After a almost a year, I've settled on the following recipe for "PMDD":
2 tablespoons KNO3
1 teaspoon KSO4
1 tablespoon Microplex - micronutrient mix
1 tablespoon of MgSO4-7H2O
270 ml H20
There's reasons why I deviated from the "standard" mix. I believe the process
of adjusting the mix was interesting, so hopefully I'll share it with a posting
>>Sunset Hygrophilia polysperma ... is excellent in monitoring iron levels.
>What does it do, loose the pink color??
I'm in the process of writing a article to TAG magazine that further details
the use of this plant as monitor of nutrients, so here I'll just give a quick
I grow the Sunset Hygrophilia polysperma in a pot that only has rock wool
in it. I DON'T dig the roots into the gravel, so that all the plants
nutrients only come from the water column. Even under these conditions,
the plant still grows 1 to 4 inches a day in my aquarium.
When the light levels and iron levels are sufficient, the plants leaves
become a bright vibrant pinkish color. When there's not enough iron, the
leaves only have a dull pink-yellowish color.
If I had a descent iron test kit, I could quantify this a little better.
I shoot for a iron reading of 0.1 ppm which happens to be the first
division for comparing the levels in my test kit.

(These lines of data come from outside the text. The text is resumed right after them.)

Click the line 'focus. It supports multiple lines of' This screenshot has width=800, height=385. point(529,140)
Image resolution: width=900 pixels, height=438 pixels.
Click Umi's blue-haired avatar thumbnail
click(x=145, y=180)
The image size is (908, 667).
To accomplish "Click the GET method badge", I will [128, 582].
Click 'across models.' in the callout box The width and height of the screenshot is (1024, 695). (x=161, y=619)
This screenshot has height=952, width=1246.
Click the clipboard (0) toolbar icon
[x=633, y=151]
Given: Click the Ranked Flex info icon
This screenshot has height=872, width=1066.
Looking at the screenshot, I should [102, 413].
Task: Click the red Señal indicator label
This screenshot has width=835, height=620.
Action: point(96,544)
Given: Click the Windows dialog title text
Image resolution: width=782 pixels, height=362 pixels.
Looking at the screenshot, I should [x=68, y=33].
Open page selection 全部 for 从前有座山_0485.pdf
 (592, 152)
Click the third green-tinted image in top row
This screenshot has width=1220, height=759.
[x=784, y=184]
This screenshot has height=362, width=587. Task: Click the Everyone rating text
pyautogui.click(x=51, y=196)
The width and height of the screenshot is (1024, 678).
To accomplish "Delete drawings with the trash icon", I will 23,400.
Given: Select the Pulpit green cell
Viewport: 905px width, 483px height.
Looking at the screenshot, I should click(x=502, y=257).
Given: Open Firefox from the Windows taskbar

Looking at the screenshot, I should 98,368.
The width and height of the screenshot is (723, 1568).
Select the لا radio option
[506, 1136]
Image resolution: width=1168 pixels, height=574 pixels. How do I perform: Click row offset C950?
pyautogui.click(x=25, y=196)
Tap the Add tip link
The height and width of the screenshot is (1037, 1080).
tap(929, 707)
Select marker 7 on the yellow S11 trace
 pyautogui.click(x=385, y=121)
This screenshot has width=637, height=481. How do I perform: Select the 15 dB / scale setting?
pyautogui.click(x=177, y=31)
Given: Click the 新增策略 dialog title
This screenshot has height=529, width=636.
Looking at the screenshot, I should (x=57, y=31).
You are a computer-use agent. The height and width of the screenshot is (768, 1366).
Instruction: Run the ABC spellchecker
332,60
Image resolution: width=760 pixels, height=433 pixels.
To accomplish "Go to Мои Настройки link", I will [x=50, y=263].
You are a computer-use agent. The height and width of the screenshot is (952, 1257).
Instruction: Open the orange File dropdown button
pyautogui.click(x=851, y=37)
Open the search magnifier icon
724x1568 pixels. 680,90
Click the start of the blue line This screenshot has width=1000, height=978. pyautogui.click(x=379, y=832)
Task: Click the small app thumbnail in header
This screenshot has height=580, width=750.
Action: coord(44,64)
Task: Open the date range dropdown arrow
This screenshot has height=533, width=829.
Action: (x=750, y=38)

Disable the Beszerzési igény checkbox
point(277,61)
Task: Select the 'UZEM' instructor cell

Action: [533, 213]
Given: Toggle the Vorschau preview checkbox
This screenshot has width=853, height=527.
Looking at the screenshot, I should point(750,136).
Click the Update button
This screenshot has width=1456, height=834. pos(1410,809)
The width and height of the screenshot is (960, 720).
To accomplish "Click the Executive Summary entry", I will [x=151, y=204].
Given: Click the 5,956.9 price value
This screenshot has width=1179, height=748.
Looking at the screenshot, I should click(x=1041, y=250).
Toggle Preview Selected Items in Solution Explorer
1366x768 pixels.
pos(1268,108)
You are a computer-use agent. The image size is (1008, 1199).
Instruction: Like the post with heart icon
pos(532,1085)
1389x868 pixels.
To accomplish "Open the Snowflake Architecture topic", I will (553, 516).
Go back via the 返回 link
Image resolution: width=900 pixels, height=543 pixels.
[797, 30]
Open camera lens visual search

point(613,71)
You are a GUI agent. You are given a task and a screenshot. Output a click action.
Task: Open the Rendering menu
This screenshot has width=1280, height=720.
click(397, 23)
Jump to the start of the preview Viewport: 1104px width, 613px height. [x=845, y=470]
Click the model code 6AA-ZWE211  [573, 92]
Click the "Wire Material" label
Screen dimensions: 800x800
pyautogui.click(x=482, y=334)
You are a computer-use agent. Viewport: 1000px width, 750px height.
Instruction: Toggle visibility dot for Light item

> With the water softener, did you ever try using potassium chloride
>instead of sodium chloride. The salt substitute is available for water
>softeners for people on low salt diets, and the price is similar. Plus the
>added potassium and lack of NaCl is only a benefit to the tank and your
>family. Although I am not sure that the concentrations really make much of
>a difference, I know the loose of the NaCl would be a good thing:)
Jeff, I like your idea on using potassium chloride in the watersoftner. The
softener will replace the CaCO3 and MgC03 with K2CO3. The water will
now have potassium for the plants and CO3 ions for maintaining the KH & pH
stability. When I started growing the aquatic plants, I had troubles
with excessive Nitrate levels. When measured with the Tetra Nitrate
test kit, I found the tap water to have about 25 ppm Nitrate Ion and
my about 50 ppm in the aquarium. Thanks to people on this list, I now know
( i.e. [NO3-] = 4.4 [N-NO3-] )
that 25 ppm Nitrate ion is about 5.5 ppm Nitrate Nitrogen, which would
be about the right amount of nutrients I would need to add to my now
more or less Nitrate/Phosphate limited tank.
I did buy a RO unit for water changes, perhaps I could of saved a little money.